Clarifying the question
The pathway of glycolysis starts a hexose (glucose), but at a certain point — the aldolase reaction — two molecules of a triose are generated, then interconverted to the same triose, after which the pathway continues to pyruvate, generating net ATP. These triose molecules each carry a phosphate, which, as the poster mentions, prevents them diffusing through the cell membrane, so the hexose precursor needs to carry two phosphates. Thus the question “why is fructose formed?” can be restated as:
“Why is the hexose precursor of the two triose phosphates fructose 1,6-bis phosphate, and not simply glucose 1,6-bis phosphate?”
Short Answer
The chemical structure of glucose is not suitable to form a bis-phosphate compound that can yield interconvertable triose phosphates in the biochemical reactions the cell employs.
Fuller Answer with Chemical Details
First consider the linear and cyclized structures of relevant phosphate derivatives of glucose and fructose:

Glucose 1,6-bis phosphate may be unfamiliar: it is found in cells in low amounts and may have some regulatory function. Inspection shows that, because the aldehydic group is at the 1-position of glucose, a phosphate can only be added at that position after cyclization generates an alcohol there. Once glucose 1,6-bis phosphate has been formed it cannot convert to a straight-chain structure, unlike fructose 1,6-bis phosphate where the ketonic group is in the 2-position. (Hence none is shown.) This is the key point.
Now let us turn to the triose–hexose interconversion, which is necessary for both glycolysis and gluconeogenesis, which ever originated first. This has two requirements:
- That the triose phosphate molecules can react with one another to
form the hexose carbon backbone (easier to consider the reaction in
this direction).
- That if different triose molecules are required they can easily
interconvert from (or to) a single triose.
Requirement 1 is satisfied most easily in biological systems by an aldol condensation such as the aldolase reaction (also found in the Calvin cycle) in which the nucleophilic carbon of an enolate attacks the carbon of an aldehyde.

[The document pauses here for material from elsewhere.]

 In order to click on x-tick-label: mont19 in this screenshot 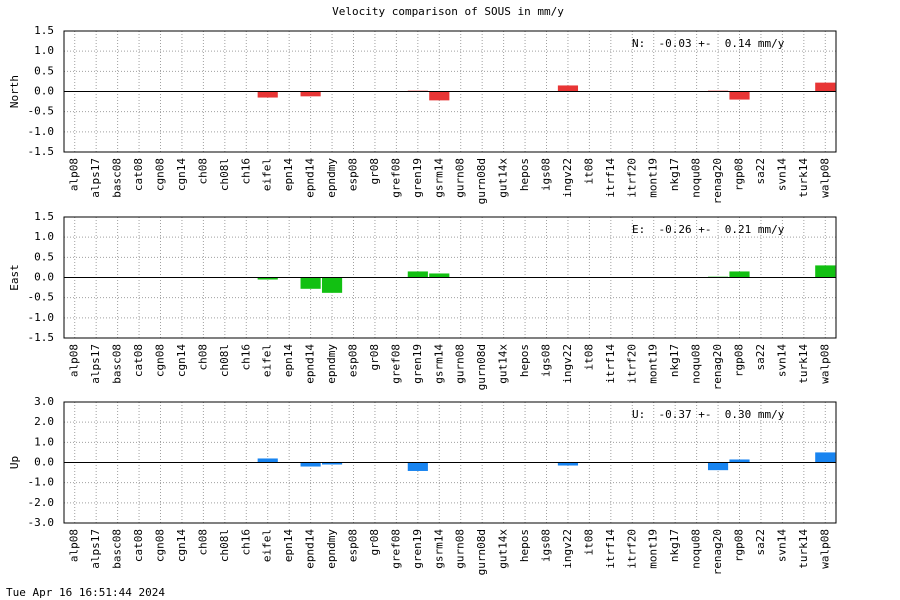, I will do `click(654, 549)`.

Requirement 2 can be satisfied by the isomerization of an aldehyde (like glyceraldehyde 3-phosphate) to a ketone (like dihydroxyacetone phosphate).

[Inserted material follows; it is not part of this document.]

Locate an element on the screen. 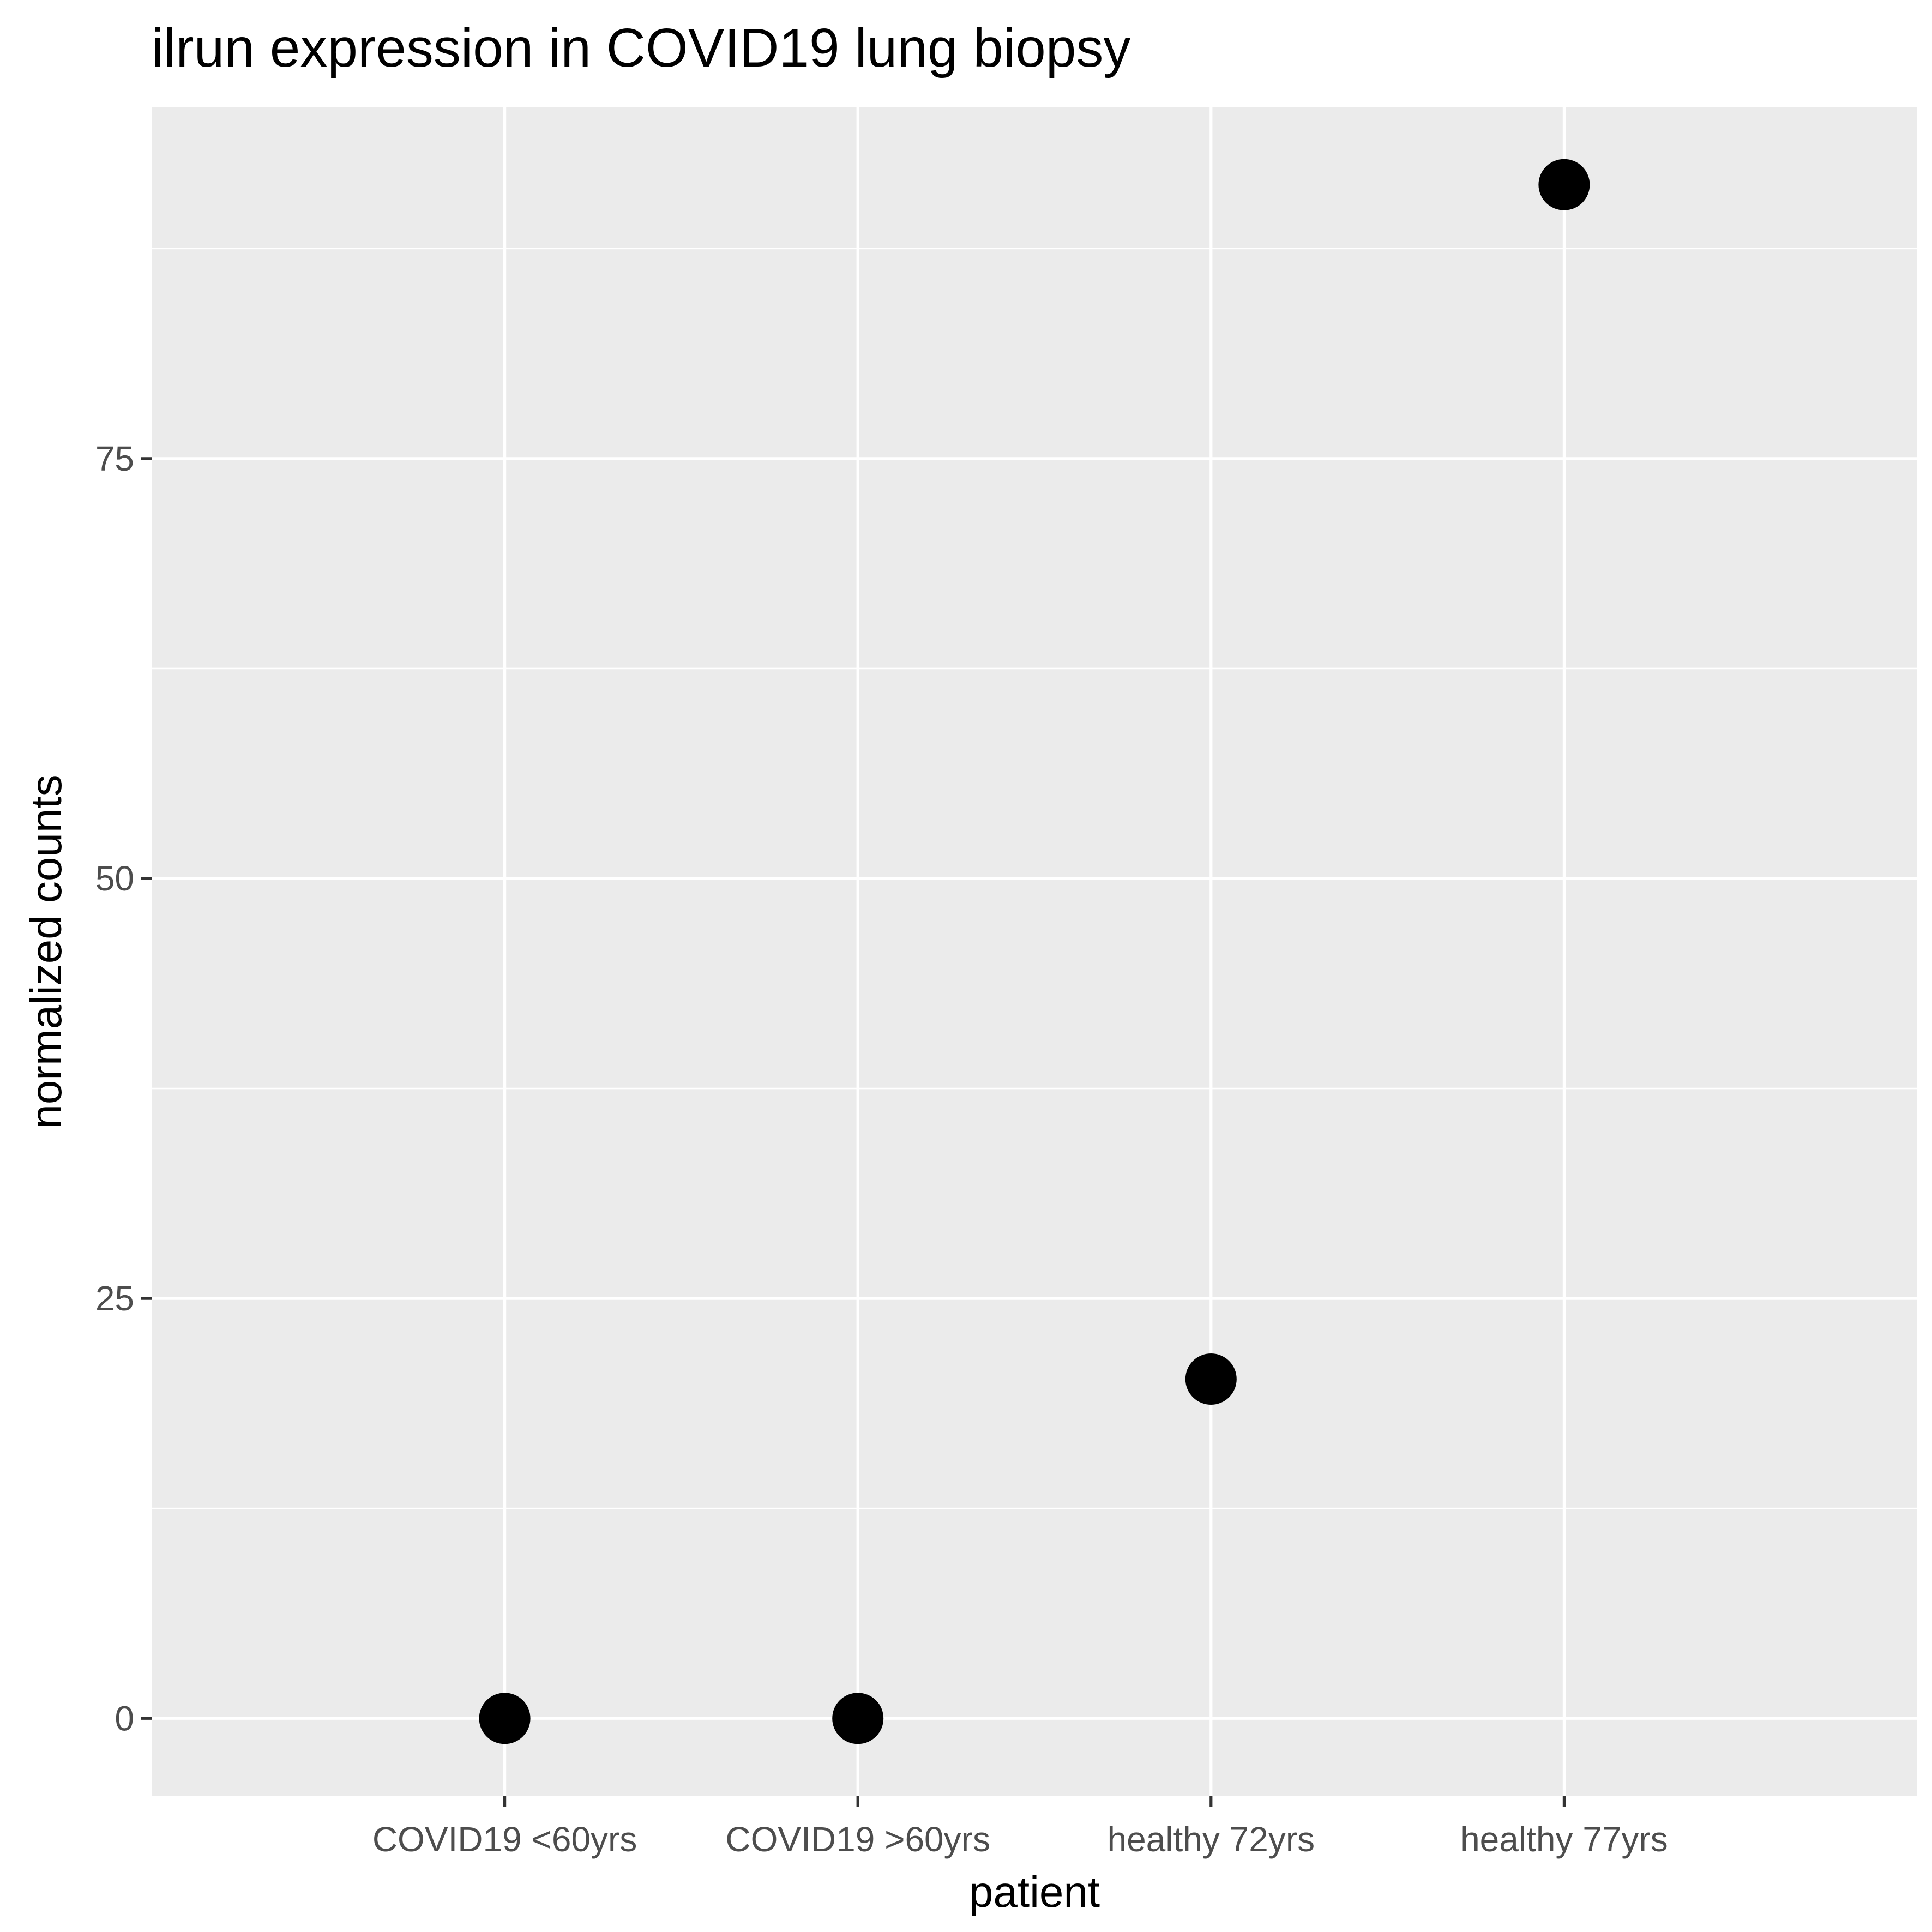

The fact that a ketone like dihydroxyacetone phosphate has the potential to form an enolate (shown above) explains the particular suitability of these trioses in relation to the aldose reaction:

[Taken from Chemistry Libre Texts.]
The initial product of this reaction is, of necessity, a linear hexose 1,6 bis-phosphate — with the fructose as the hexose as its carbonyl is at C2. After the fructose 1,6-bis phosphate has lost the phosphate at the C1 position it can isomerize to glucose 6-phosphate (with the C1 position free to form an aldehyde) in a similar manner to the triose phosphate isomerization.

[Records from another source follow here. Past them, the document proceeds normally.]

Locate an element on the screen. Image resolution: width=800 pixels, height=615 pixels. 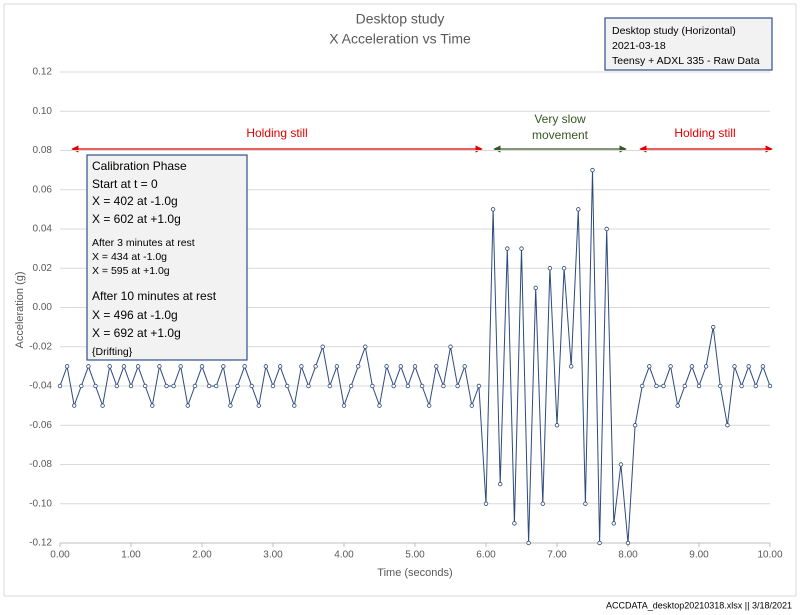
calibration-text: Start at t = 0 is located at coordinates (125, 184).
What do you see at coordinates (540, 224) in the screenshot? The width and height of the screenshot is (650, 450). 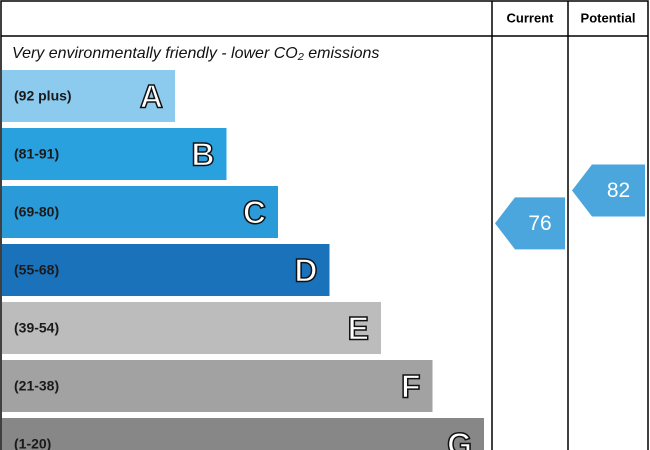 I see `rating-value: 76` at bounding box center [540, 224].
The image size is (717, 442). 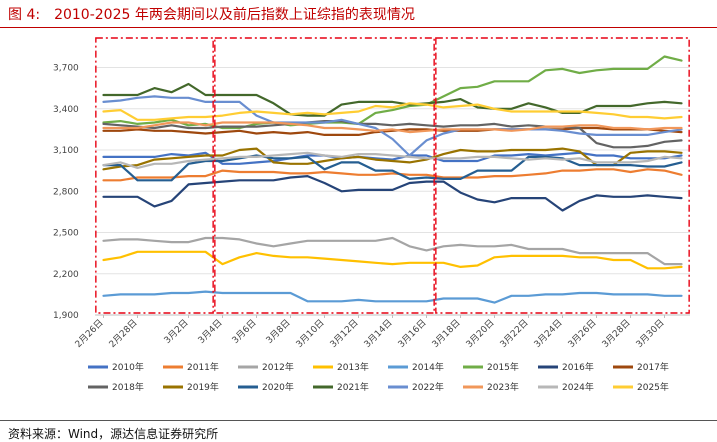 What do you see at coordinates (203, 387) in the screenshot?
I see `legend-label: 2019年` at bounding box center [203, 387].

So it is not just the symmetry of fructose (noted by the poster in a comment) that is important — but the structure of glucose itself. Glucose 1,6-bis phosphate is not, of course, the only sugar that can become ‘locked’ in its cyclic form. For example, the deoxy-ribose rings in the backbone of DNA cannot linearize because the bases are attached to the C1ʹ where the aldehydic group was originally.